--- Given entries ---
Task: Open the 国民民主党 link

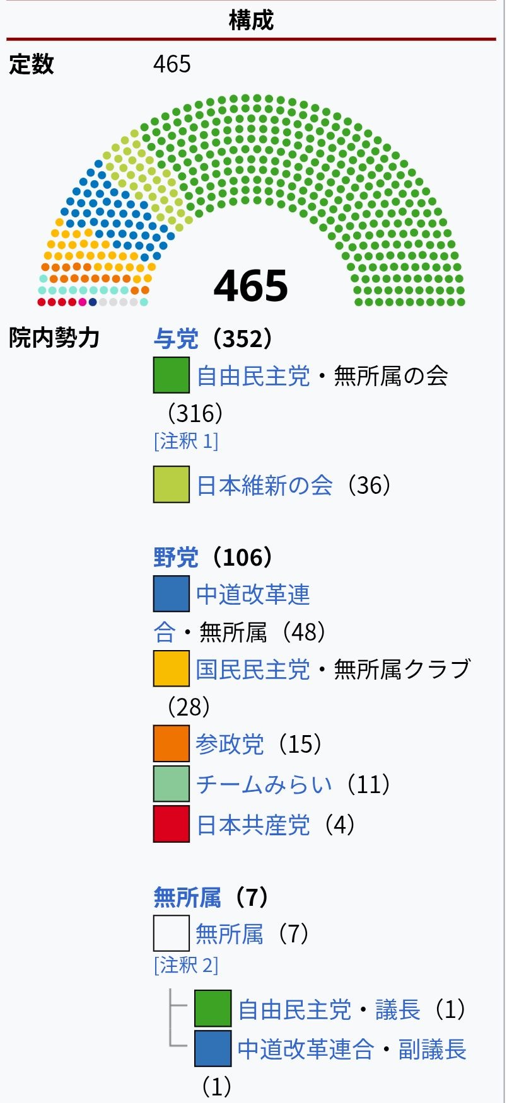Action: click(254, 669)
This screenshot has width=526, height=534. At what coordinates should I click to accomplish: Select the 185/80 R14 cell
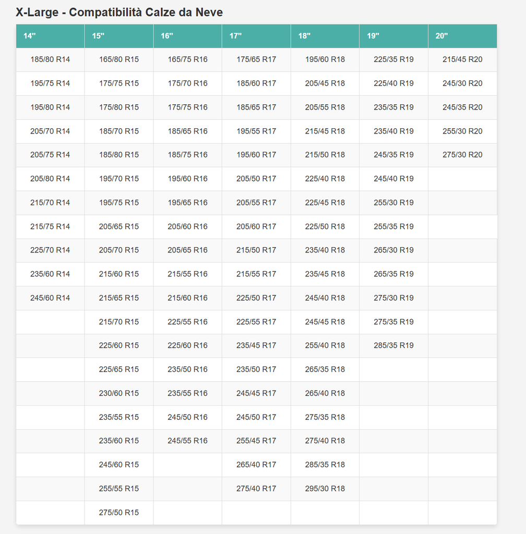point(50,59)
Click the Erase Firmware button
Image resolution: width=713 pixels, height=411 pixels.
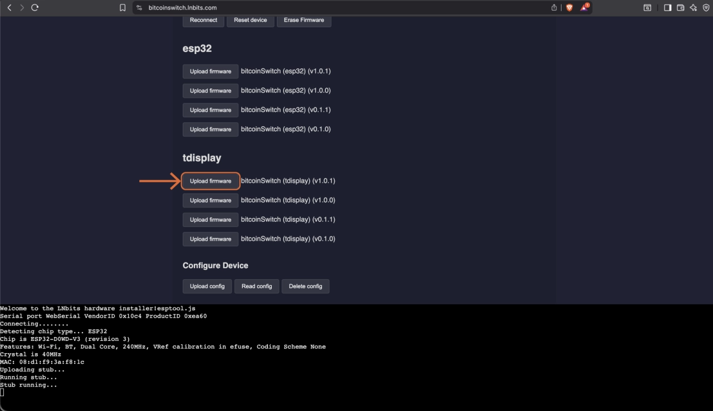[x=304, y=20]
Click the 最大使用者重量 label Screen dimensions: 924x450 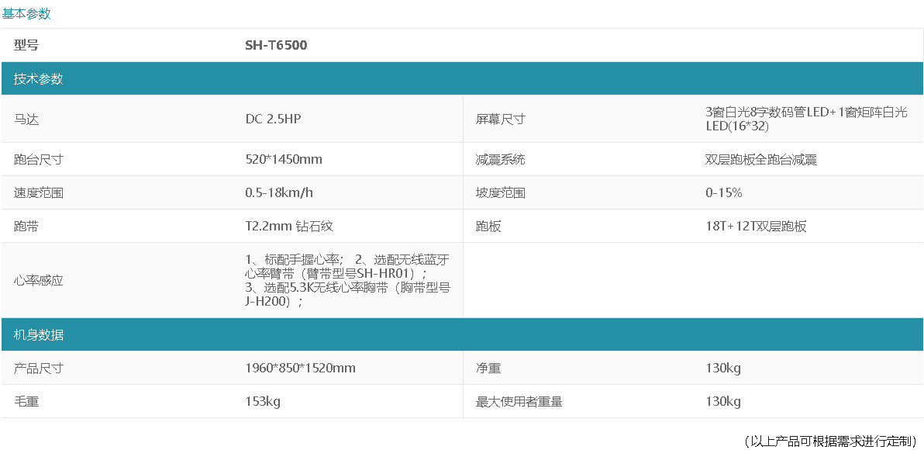coord(519,401)
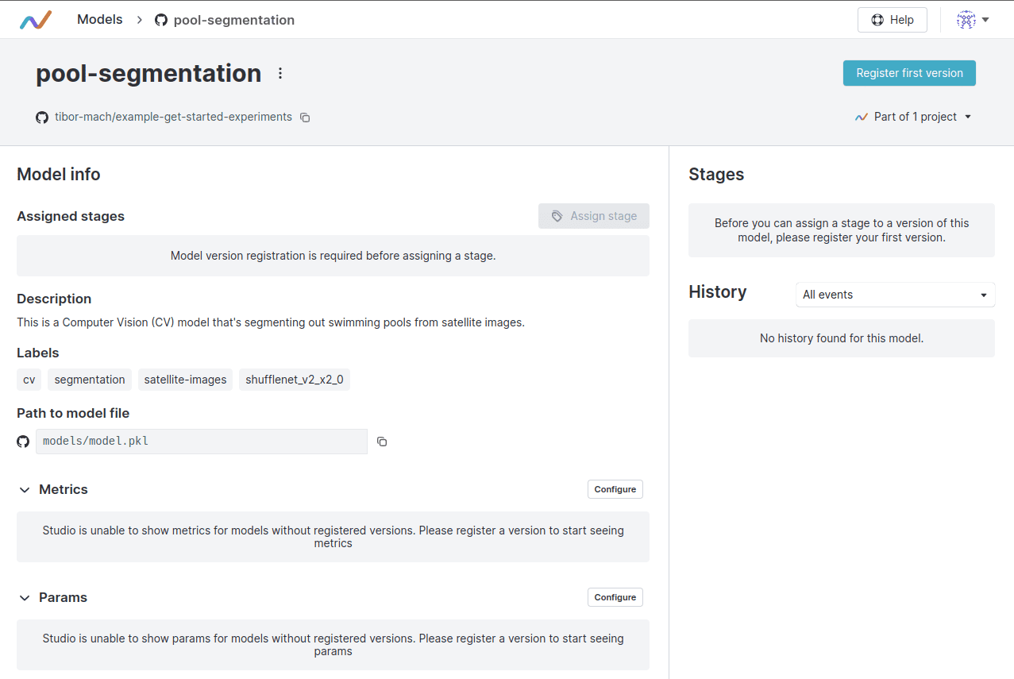Open the Help button

pyautogui.click(x=892, y=20)
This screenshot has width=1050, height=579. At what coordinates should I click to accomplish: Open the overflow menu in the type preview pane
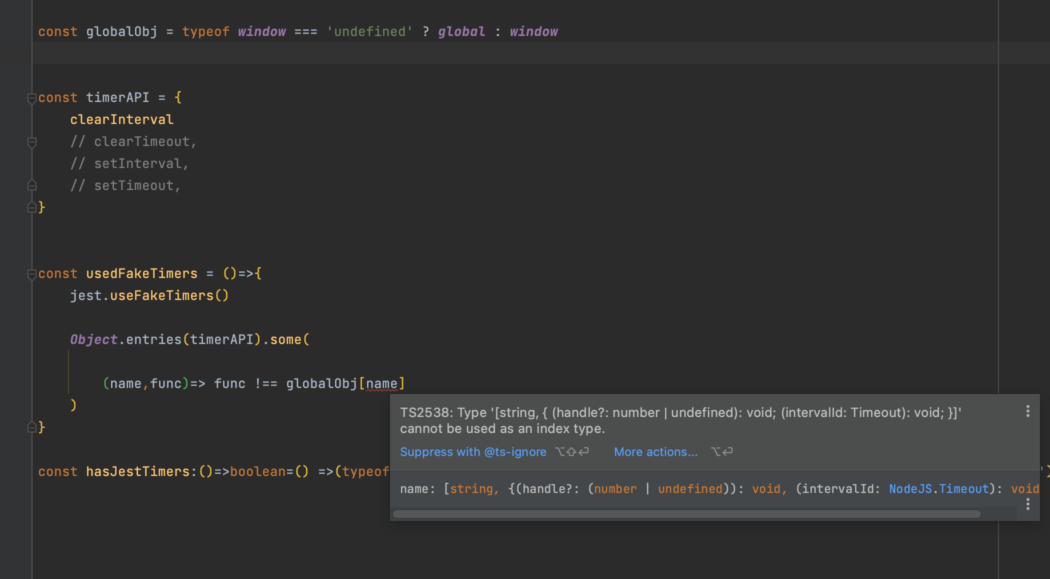pyautogui.click(x=1028, y=505)
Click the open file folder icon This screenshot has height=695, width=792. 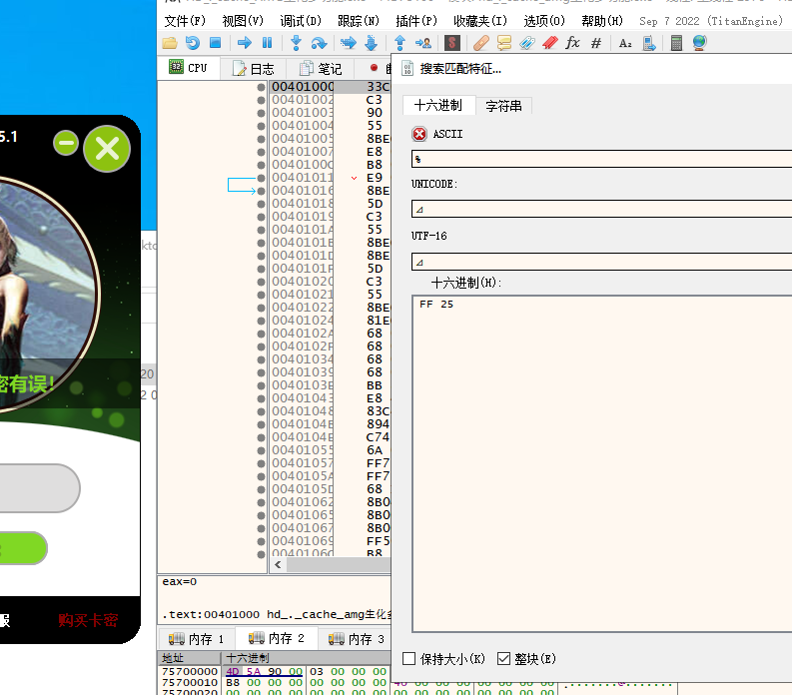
---
**Instructions for the task**
Rewrite the lines, requests included, starting at the line that contains "This screenshot has width=1050, height=579." and ending at the last line, with every coordinate in the answers multiplied by 0.95 and rounded to a whole number, halves rounding up. Leave the pictures out.

**Exercise output**
This screenshot has width=1050, height=579. At what coordinates should I click to accomplish: Open the overflow menu in the type preview pane
pyautogui.click(x=977, y=480)
Click the open file folder icon This screenshot has height=695, width=792. 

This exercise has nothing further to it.